▶ **TASK ITEM**
The sole answer should be the number of lines in the material below that hold "button".

▶ **MATERIAL SHOWN**
------------------------------------------------------------------------

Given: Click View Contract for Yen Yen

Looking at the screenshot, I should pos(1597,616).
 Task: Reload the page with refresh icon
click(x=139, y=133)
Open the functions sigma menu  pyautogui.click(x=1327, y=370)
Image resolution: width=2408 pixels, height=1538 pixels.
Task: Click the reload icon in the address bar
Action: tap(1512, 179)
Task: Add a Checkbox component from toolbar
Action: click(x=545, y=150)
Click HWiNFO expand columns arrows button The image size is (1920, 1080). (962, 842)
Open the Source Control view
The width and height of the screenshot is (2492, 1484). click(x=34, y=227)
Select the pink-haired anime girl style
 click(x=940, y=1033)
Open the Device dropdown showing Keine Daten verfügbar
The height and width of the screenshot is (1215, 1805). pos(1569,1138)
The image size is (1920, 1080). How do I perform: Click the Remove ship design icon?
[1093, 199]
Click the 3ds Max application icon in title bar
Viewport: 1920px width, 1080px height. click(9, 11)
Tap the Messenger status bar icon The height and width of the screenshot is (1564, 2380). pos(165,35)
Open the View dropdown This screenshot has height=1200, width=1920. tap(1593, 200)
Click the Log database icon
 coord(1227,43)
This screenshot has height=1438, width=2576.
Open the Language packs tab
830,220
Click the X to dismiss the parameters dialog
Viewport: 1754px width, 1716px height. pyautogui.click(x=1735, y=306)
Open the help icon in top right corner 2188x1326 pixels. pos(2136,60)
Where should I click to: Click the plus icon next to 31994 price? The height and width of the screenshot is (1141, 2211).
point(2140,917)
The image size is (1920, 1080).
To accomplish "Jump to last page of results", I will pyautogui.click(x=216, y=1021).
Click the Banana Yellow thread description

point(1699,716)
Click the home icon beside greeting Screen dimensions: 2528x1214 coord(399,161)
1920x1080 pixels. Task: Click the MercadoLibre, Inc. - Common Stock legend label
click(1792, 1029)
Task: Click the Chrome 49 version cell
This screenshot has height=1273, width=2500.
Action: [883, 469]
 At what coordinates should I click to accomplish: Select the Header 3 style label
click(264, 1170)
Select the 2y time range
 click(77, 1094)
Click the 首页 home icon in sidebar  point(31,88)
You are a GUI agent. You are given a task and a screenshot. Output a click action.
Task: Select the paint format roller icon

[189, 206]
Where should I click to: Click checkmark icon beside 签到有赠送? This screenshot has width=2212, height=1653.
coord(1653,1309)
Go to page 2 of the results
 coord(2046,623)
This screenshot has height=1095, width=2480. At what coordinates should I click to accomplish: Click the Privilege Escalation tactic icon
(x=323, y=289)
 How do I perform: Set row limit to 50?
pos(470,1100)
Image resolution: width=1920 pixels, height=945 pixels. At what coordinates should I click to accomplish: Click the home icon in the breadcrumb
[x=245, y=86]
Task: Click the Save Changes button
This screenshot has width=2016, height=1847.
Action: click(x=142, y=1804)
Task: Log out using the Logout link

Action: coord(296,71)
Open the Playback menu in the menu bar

------------------------------------------------------------------------

▶ **RESPONSE TO THE EXERCISE**
2